Striking episode of passive euthanasia in a classic tale of American vs. European culture
Instead of watching a debate by useless and criminal Democrats, I chose to read, from the perspective of useless and criminal Democrats, a work of dead white male literature. Alternatively, in the words of educated people (pro-life Catholic Republicans, for example, who will vote for President Trump), I chose to read a masterpiece from the nineteenth century.
Henry James may have written this novel in 1877, but the narrative is as captivating today as it was then. Moreover, contemporary readers can apply some aspects of this nineteenth-century novel to their lives today.
The passive euthanasia episode in chapter 22 is certainly one of those aspects. Admittedly, today’s euthanasia supporters would not care about the act of killing the patriarch of the Bellegarde family. Today’s pro-lifers, in contrast, will see this episode as one of the earliest fictional accounts of a family eager to see one of its members die, especially if that family member is no longer considered a human being but an obstacle to progress within aristocratic society.

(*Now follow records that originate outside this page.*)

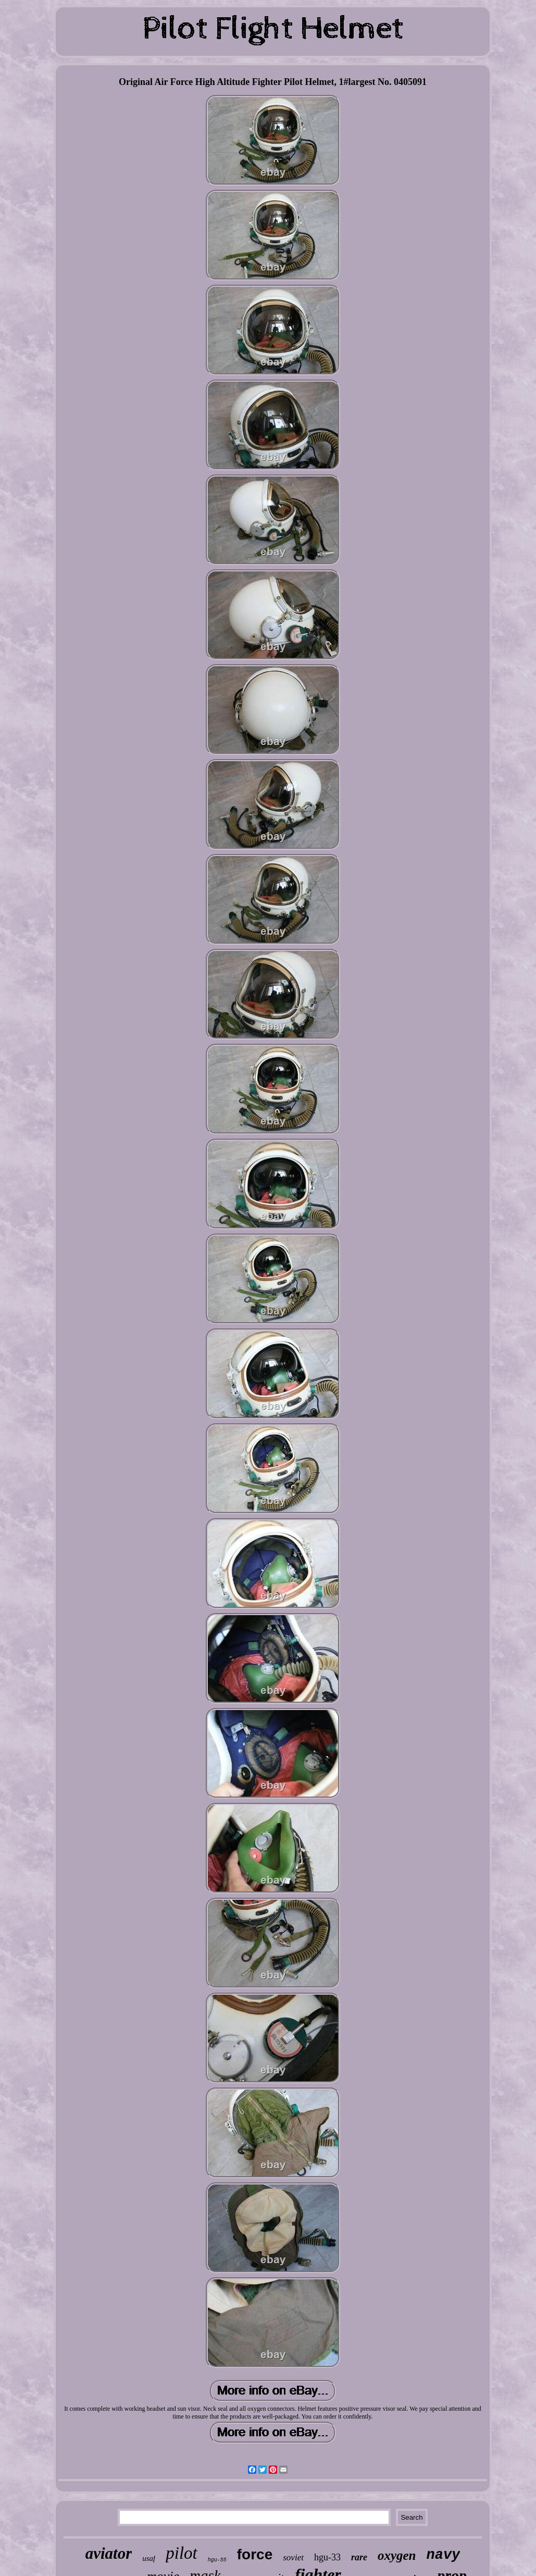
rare (359, 2557)
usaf (148, 2558)
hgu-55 (217, 2560)
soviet (293, 2557)
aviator (108, 2553)
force (254, 2554)
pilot (181, 2553)
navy (443, 2555)
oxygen (397, 2555)
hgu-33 (327, 2557)
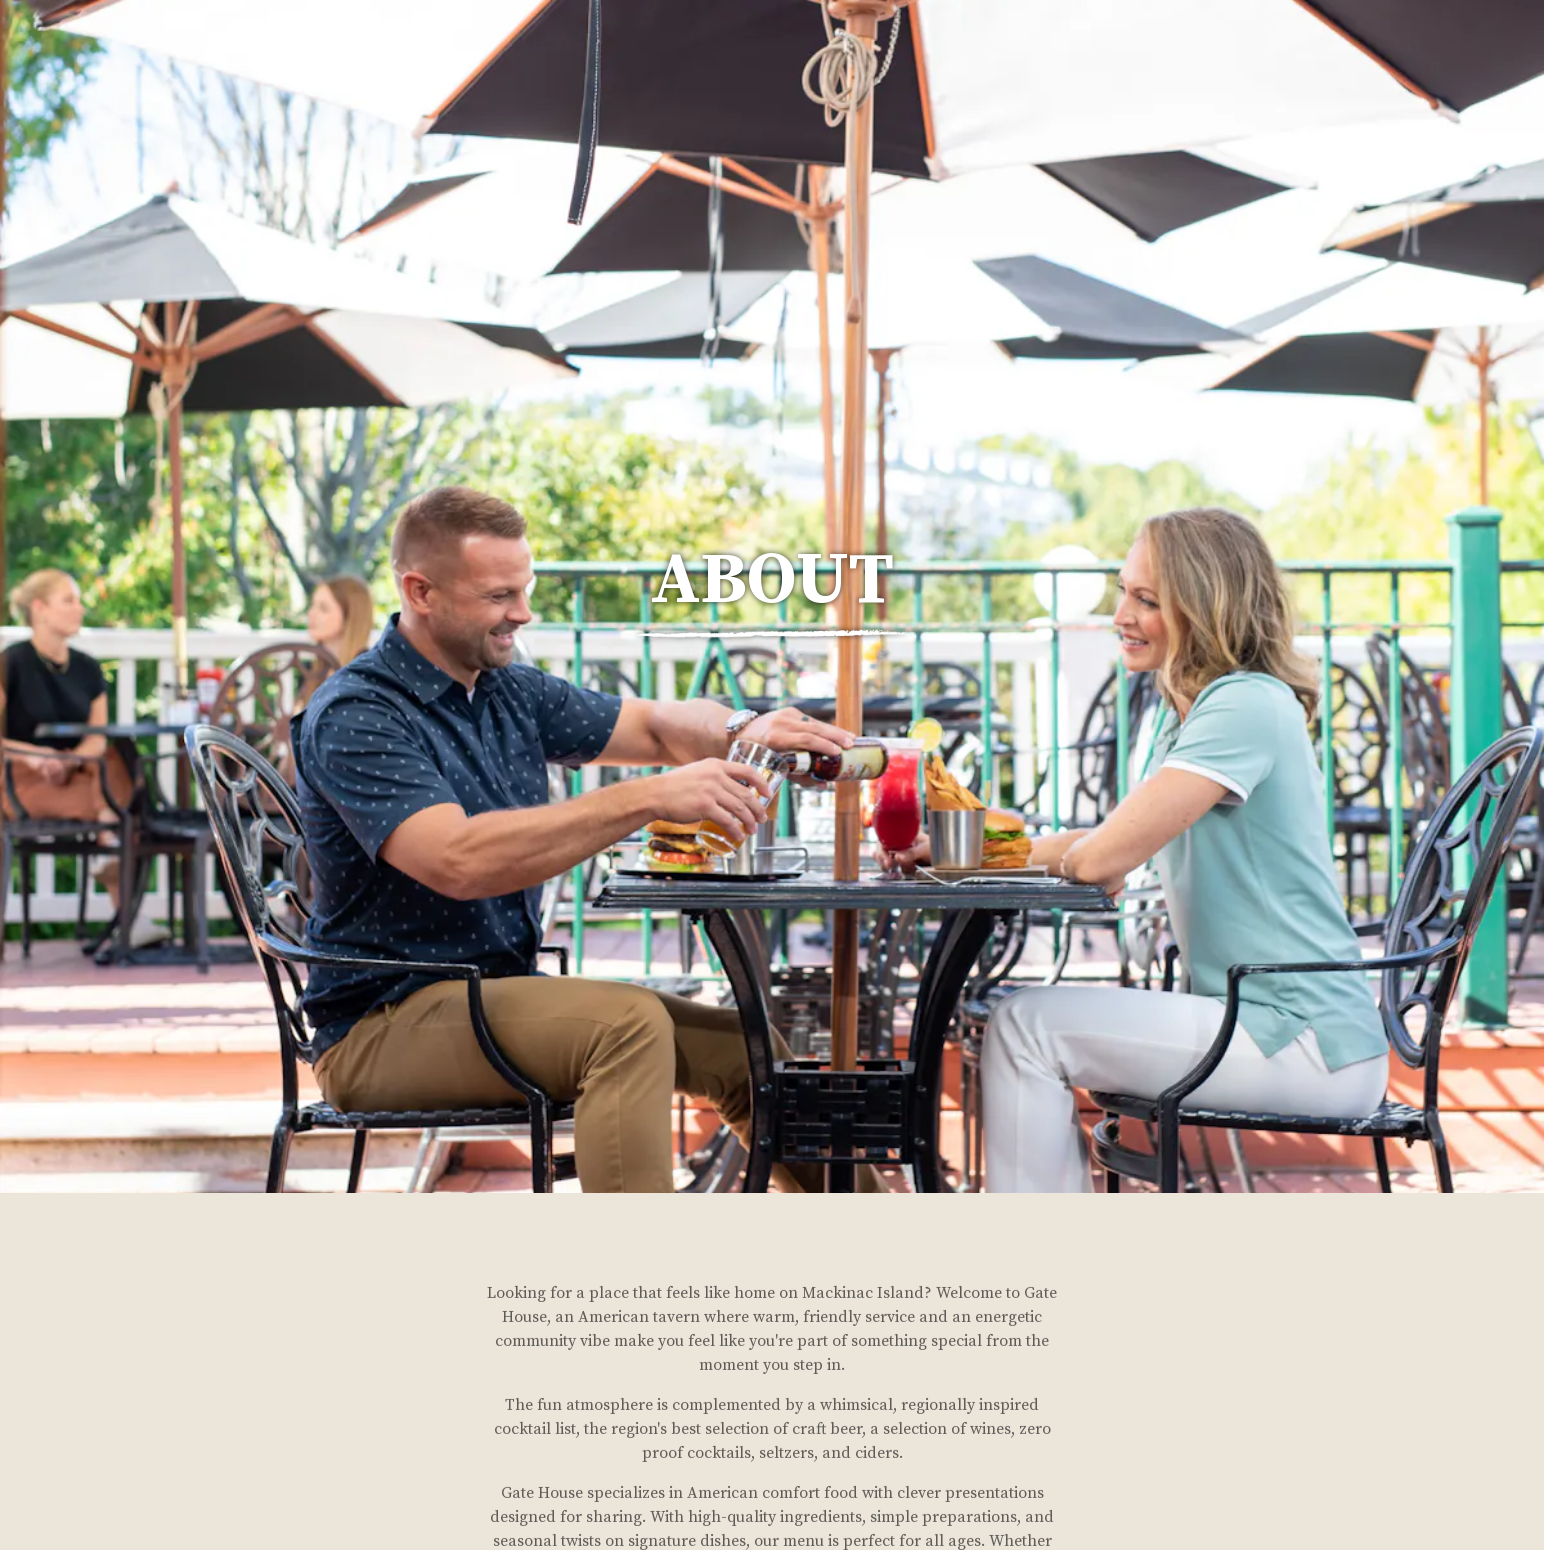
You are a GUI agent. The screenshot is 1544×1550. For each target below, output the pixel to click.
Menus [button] (1138, 66)
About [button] (1213, 66)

Christopher Newman (as James calls him, the “hero” of the novel) is himself a second “aspect” which would captivate contemporary, especially male, readers. Newman is a typical guy: secure in having worked hard in his commercial interests, basking in his millions, and quiet. Newman is not a European chatterbox, which is to say, an effete male character. He takes time before he utters something. He is comfortable with his body as the numerous references to “his legs outstretched” testify (a significant characteristic identified on the first page and throughout the novel). More importantly, even though he plots revenge against the Bellegarde family for frustrating his goal to marry one of their own, Newman displays his genuine manhood by being able to forgive them and renounce his vengeance—all this done without overt religious principles.
Twenty-first century men will like Christopher. He’s what every man wants to be: rich, a man of virtue, a person of integrity, and faithful to his fiancée.
In fact, Newman’s struggle to overcome his hatred of the Bellegarde family without reference to Christian principles of forgiveness shames the Bellegarde family, who are ostensibly Roman Catholic. Since the novel is set in late nineteenth-century Paris, the reader becomes aware very quickly that these are not practicing Catholics, but people who pretend to have faith because that is what is expected of them to maintain their positions in French society.
Kinda like Nancy Pelosi, who purports to be Catholic, yet is leader of the meanest people on Capitol Hill.
But I digress.
Since this is a Henry James novel, be prepared to read and re-read sentences. This style of nineteenth-century writing is complex with high register diction. How, for example, does a contemporary reader used to dashing off usually mindless tweets of no more than 280 characters handle something like this?
“Gallant, expansive, amusing, more pleased himself with the effect he produced than those (even when they were well pleased) for whom he produced it; a master of all the distinctively social virtues and a votary of all agreeable sensations; a devotee of something mysterious and sacred to which he occasionally alluded in terms more ecstatic even than those in which he spoke of the last pretty woman, and which was simply the beautiful though somewhat superannuated image of honour; he was irresistibly entertaining and enlivening; and he formed a character to which Newman was as capable of doing justice when he had once been placed in contact with it, as he was unlikely, in musing upon the possible mixtures of our human ingredients, mentally to have foreshadowed it.” (128; italics in original)
This one sentence of 128 words could frustrate any contemporary reader; it could also yield linguistic delights for those who dare to get beyond their usually mindless tweets of no more than 280 characters.
Fortunately, since James is a master writer, we can rely on his innate respect for syntax to guide us to the deep meanings behind difficult phrases and clauses such as the above.
In short, reading this novel is much more fruitful than wasting hours watching useless and criminal Democrats vying to be the candidate of a party which consists of losers as arrogant as the Bellegarde family.
Who would have “thunk” dead white male literature could teach us so much?